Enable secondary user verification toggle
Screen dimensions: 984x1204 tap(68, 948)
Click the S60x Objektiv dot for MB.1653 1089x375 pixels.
==
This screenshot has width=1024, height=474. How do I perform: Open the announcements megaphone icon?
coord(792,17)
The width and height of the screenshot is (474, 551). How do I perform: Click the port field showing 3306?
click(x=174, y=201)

• [Action item]
Above are the records; from them, give again exactly the lines from the one containing "Enable secondary user verification toggle" to the one containing "Click the S60x", both lines included, and nothing more.

• [Solution for this problem]
Enable secondary user verification toggle
Screen dimensions: 984x1204 tap(68, 948)
Click the S60x Objektiv dot for MB.1653 1089x375 pixels.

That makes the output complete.